Page 23: Combinations of Main Effects
Scenario where both main effects are significant but interactions do not play a role.
Page 24: Importance of Main Effects
Combination of main effects and interactions can indicate the relevance of each effect in different settings.
Page 25: Relevant Combinations of Effects
Some main effects gain significance in the presence of evident interactions.
Page 26: Graphs in Interaction Analysis
Line graphs can showcase interactions; nonparallel lines indicate that interactions exist between IVs.
Page 27: Study of Retroactive Interference
Famous 1924 Study:
Explored effects of sleep deprivation on recall under a 2x4 repeated measures factorial design.
Page 28: Decision Tree for Factorial Designs
Flowchart for understanding factorial IVs, focusing on whether they are between-group or within-subject factors.
Page 29: Mixed Factorial Designs Overview
Importance of understanding how mixed factorials combine subject variables and manipulated variables.
Page 30: Research Example in Mixed Factorial Design
Example 21:
2x3 mixed factorial design focusing on the influence of instructions on political candidate evaluations.
Page 31: Further Research Example in Mixed Designs
Example 22:
Mixed factorial design exploring health measures after varying instructions and testing conditions influences.
Page 32: Understanding PxE Designs
P x E Designs defined with person factors and environmental factors illustrating their interactions.
Page 33: To Consider for E Factor Effects
Different influences of environmental factors affecting performance metrics across personality types.
Page 34: Interactions in Educational Research
P x E interactions can provide insight into educational strategies and effectiveness.
Page 35: Research Example in Educational Context
Example 23: Studies how gender influence on responses in group conditions affects test outcomes.
Page 36: Age-Related Research Example
Example 24: Findings show age-related differences in driving performance, emphasizing significant effects need evaluation.
Page 37: Necessary Participants for Factorial Designs
Calculation of required participants varies per design type using a numbered approach for clarity in recruiting.

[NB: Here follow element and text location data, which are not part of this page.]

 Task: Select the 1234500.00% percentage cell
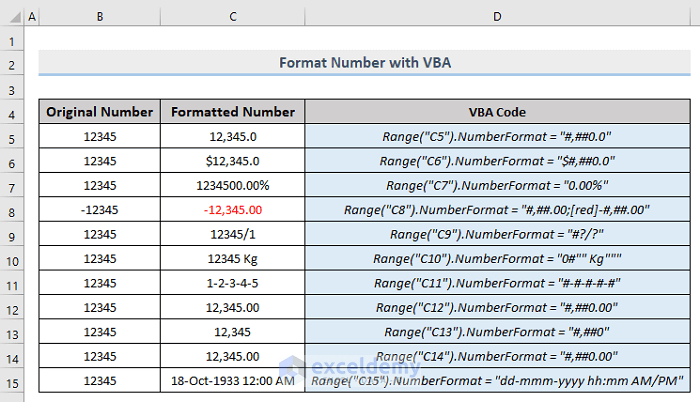click(x=232, y=186)
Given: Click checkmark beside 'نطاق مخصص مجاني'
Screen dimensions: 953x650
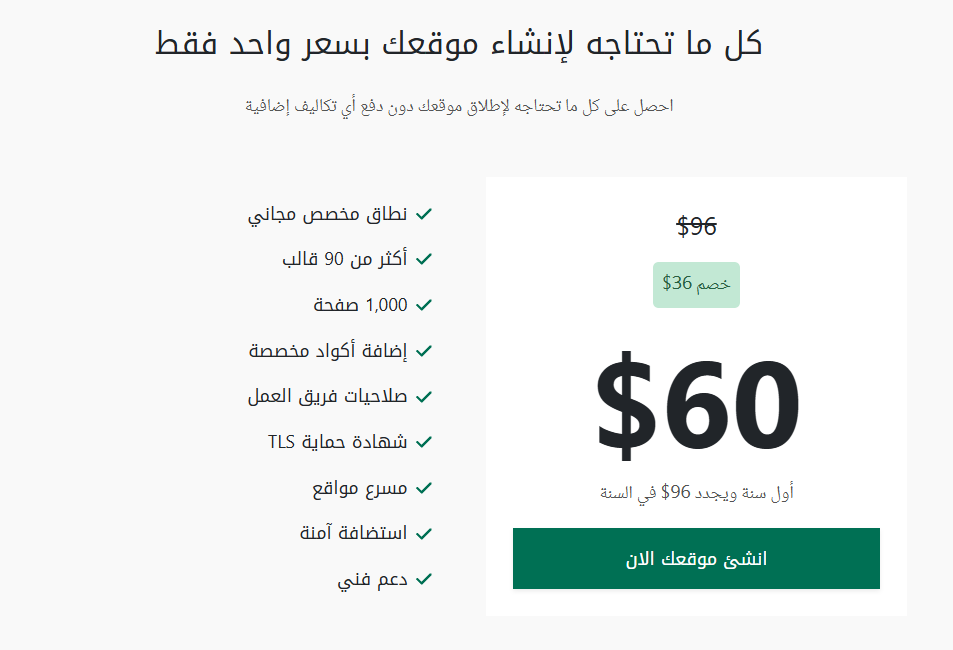Looking at the screenshot, I should pyautogui.click(x=424, y=214).
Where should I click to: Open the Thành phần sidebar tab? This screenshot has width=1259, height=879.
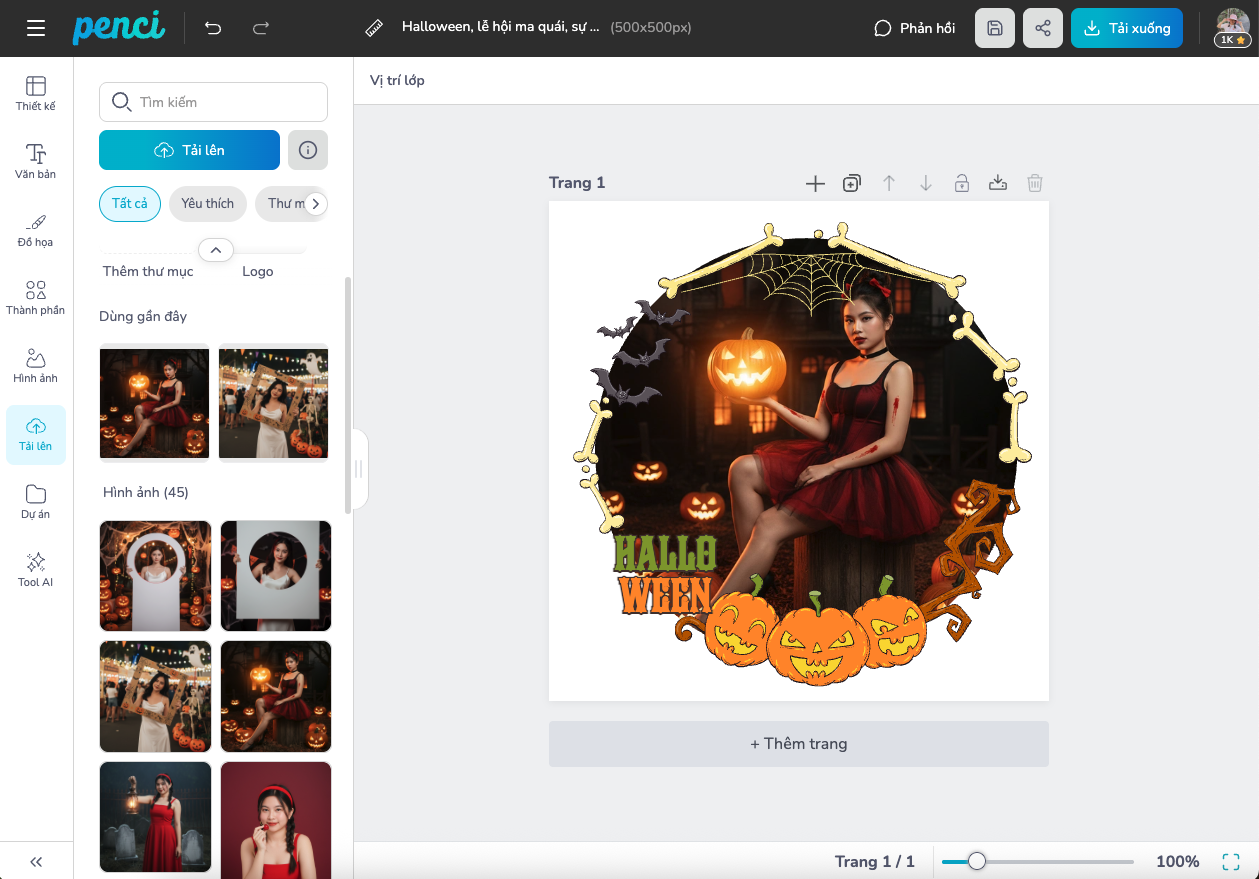point(36,297)
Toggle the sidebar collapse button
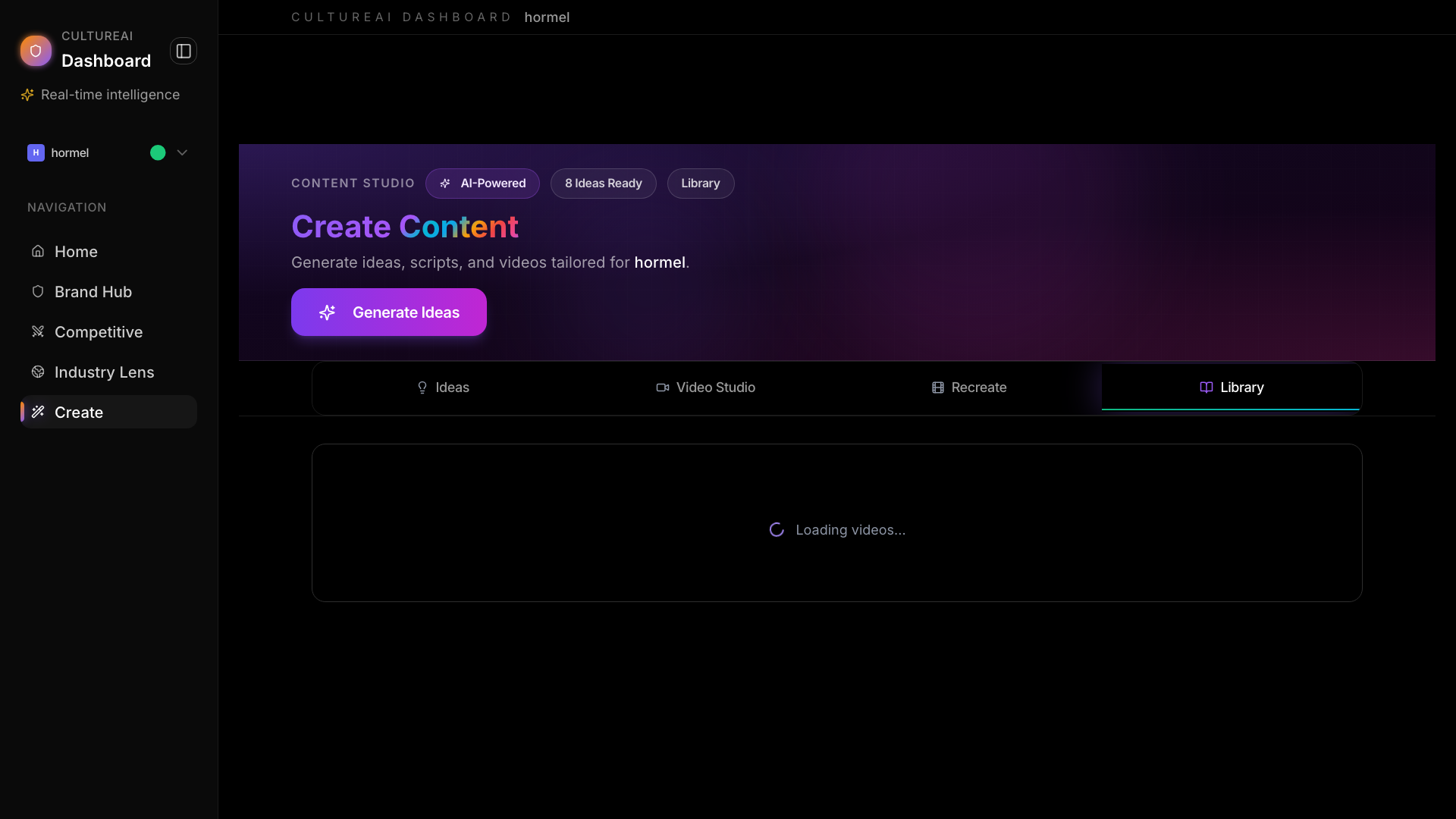This screenshot has height=819, width=1456. pyautogui.click(x=183, y=51)
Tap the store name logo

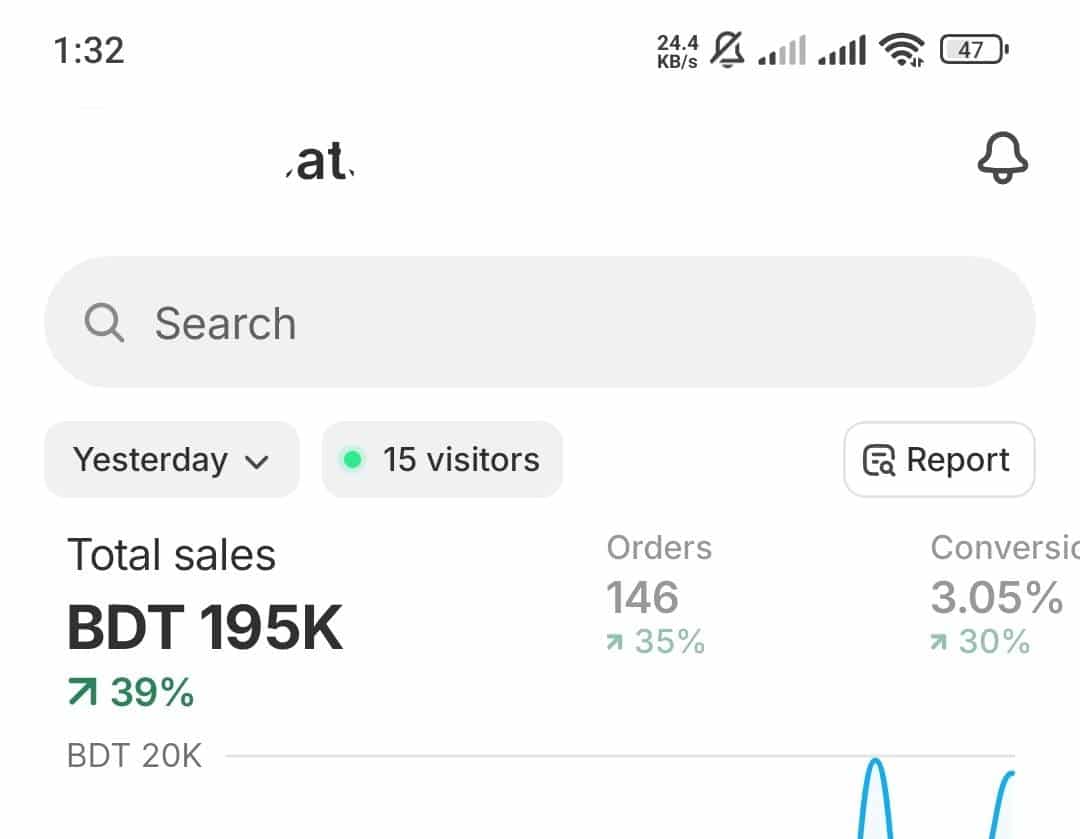coord(320,161)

Page 38: Analyzing Factorial Designs
Overview of factorial ANOVAs and simple effects analyses, with historical context connecting to Fischer’s factorial design origins.
Page 39: Summary of Factorial Designs
Factorial designs are critical for evaluating effects of multiple IVs on DVs; understanding main effects and interactions is essential.
Factorial ANOVAs provide the statistical framework to analyze results comprehensively, underscoring the ethical responsibilities of researchers.